JM Synge wrote this classic piece almost one hundred years ago. He described the play as an 'extravagant comedy' with a 'great deal more behind it.' I would be inclined to agree as the themes of religion, true love, and the masks we wear in order to progress in life are all covered here.
Heroes take many different forms in literature and popular culture, but everyone likes an anti-hero- someone who goes against the grain of what is expected of them; somebody that we love to hate. Michael Colgan's Christy longs to be accepted and admired. He does not expect the sheer adulation that he receives from the village folk but his tales become more woven as time goes on to feed the frenzied gossips. This ensures that his place in society is stable and his friendship with pub landlady Pegeen Mairead McKinley blossoms as a result.

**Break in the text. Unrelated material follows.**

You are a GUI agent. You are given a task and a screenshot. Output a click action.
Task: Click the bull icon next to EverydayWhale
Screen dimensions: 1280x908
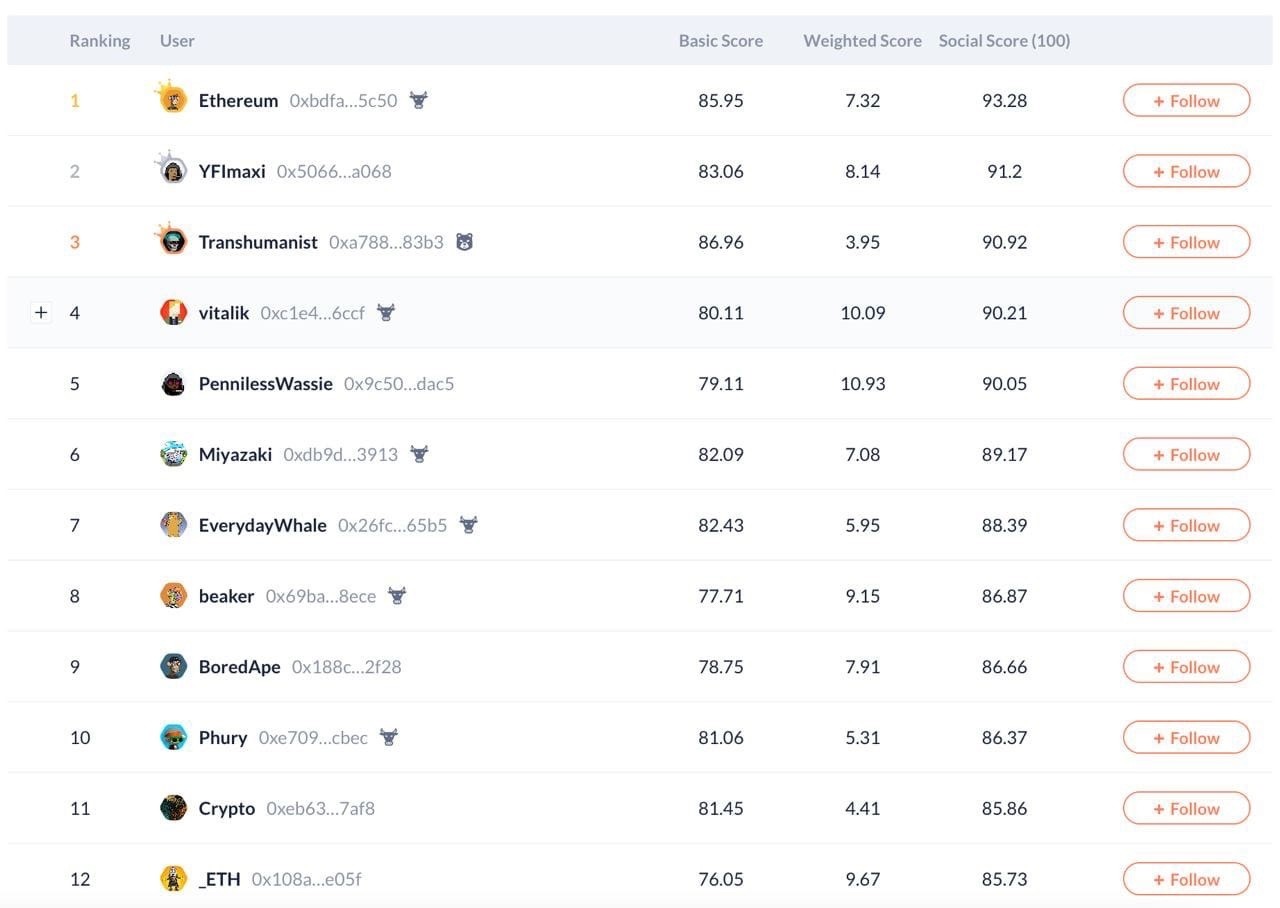(468, 525)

Director Greg Hersov brings pace and respect to the material and enables the audience to view the play as a timeless piece. The cast wrap their vowels round Synge's beautiful language with ease. Colgan conveys Christy's inner turmoil very well and McKinley shows real strength and emotion as the smitten landlady. Eileen Pollock is tremendous oozing wit and determination as the Widow Quin, but every performance contains real warmth and emotion.
Bruno Poet's atmospheric lighting and Conor Murphy's wonderfully realised set rounds off a perfect evening which certainly warmed the hearts and minds of the audience on the night I attended. Hersov describes this play as like 'watching your favourite Western or seeing a great band.' Playboy really is that accessible and is a superb evening out as a result.